Within each class the events were fitted with probability density function, for which a Johnson SB distribution was used. This distribution gave the best results. This resulted in the a set of Johnson SB distribution parameters for each class. These were then scaled up so that the curve describing the rainfall event has a depth and intensity close to the measured average maximum intensities. This resulted in the design events shown in fig 8.12. There is a gradual decrease in peak intensity form 5 to 50 years return period, and a larger storm depth.
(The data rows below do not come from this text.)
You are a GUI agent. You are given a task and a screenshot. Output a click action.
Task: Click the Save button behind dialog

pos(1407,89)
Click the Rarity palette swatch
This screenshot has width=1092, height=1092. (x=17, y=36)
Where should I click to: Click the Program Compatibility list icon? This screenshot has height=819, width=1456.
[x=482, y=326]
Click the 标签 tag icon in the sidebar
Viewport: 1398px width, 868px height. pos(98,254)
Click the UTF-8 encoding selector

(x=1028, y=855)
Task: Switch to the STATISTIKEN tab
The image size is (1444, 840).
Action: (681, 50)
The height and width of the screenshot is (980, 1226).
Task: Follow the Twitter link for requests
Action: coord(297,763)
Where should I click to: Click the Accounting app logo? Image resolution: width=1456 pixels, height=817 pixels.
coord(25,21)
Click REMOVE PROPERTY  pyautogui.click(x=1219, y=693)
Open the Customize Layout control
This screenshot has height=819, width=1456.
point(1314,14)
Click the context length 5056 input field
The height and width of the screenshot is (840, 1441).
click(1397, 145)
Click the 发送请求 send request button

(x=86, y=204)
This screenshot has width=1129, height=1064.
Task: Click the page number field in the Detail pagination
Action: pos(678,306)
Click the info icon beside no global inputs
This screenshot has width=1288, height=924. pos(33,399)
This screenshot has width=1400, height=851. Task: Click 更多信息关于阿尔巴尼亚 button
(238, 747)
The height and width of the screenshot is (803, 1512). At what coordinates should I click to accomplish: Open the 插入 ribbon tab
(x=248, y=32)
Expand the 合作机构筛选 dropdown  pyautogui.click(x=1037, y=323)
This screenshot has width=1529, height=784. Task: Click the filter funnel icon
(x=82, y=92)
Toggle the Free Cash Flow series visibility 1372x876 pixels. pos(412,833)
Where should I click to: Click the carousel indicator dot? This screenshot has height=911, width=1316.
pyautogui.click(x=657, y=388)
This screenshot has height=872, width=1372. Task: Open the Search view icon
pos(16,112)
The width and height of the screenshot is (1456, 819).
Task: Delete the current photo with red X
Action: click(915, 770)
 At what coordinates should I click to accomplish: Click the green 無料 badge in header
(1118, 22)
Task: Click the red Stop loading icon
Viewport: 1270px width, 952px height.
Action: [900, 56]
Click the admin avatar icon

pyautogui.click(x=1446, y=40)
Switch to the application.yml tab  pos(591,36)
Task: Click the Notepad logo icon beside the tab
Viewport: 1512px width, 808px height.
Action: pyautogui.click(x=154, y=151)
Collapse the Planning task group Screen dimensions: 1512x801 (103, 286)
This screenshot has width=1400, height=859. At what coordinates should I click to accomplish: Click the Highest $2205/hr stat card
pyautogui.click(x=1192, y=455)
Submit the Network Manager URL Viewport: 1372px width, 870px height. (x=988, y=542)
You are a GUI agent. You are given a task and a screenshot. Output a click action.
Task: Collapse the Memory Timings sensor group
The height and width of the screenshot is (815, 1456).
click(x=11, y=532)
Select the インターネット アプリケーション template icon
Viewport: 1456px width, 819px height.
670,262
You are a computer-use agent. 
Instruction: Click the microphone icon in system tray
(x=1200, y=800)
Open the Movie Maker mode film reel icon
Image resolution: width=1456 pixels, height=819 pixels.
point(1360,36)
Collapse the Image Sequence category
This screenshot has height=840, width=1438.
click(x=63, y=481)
The duration of the design storms is considerably shorter than the real average duration as shown in Figure 8.11, which is because in the real events there are frequently short periods with low amounts of rainfall while the design events is a single closed event.

Figure 12: Design storms for St Lucia for 4 return periods, based on a Johnson SB distribution fit to representative rainfall events in the classes shown in figure 11

 

 

 
Conclusions: 

Frequency magnitude analysis of rainfall is best done with a GEV (General Extreme value) distribution, as it succeeds better in capturing the extreme events such a Hurricanes, in a single distribution. Nevertheless class 5 hurricanes and tropical storms seem to be a separate class, that are not part of the regular statistical distribution. It is not known why and data is too scarce to analyze this. The Saint Lucia network is one of the best in the Caribbean, offering sufficient data for a GEV analysis. It can be seen that there is little difference between the Atlantic and the continental side in terms of rainfall, but there central (higher elevated) part of the island has a different frequency magnitude distribution. This is also known from the annual total rainfall distribution.

Design events used for modelling and engineering can be constructed with a Johnson SB distribution of selected measured events, but the datasets are too short for a thorough IDF curve analysis and subsequent design storm construction. The data of only 3 stations is just sufficient for a 5 and 10 year IDF curve, but the period is very short and likely does not capture the full range of intensities.

References: 

Chow, V.T., Maidment, D.R. and Mays, L.W. 1988. Applied Hydrology. McGraw-Hill Publishing Company; International edition. pp588.

Klein Tank, A.M.G., Zwiers, F.W. and Xuebin Zhang. 2009. Guidelines on Analysis of extremes in a changing climate in support of informed decisions for adaptation. WMO Climate Data and Monitoring WCDMP-No. 72.

Lumbroso, D.M., S. Boyce, H. Bast and N.Walmsley. 2011. The challenges of developing rainfall intensity – duration – frequency curves and national flood hazard maps for the Caribbean.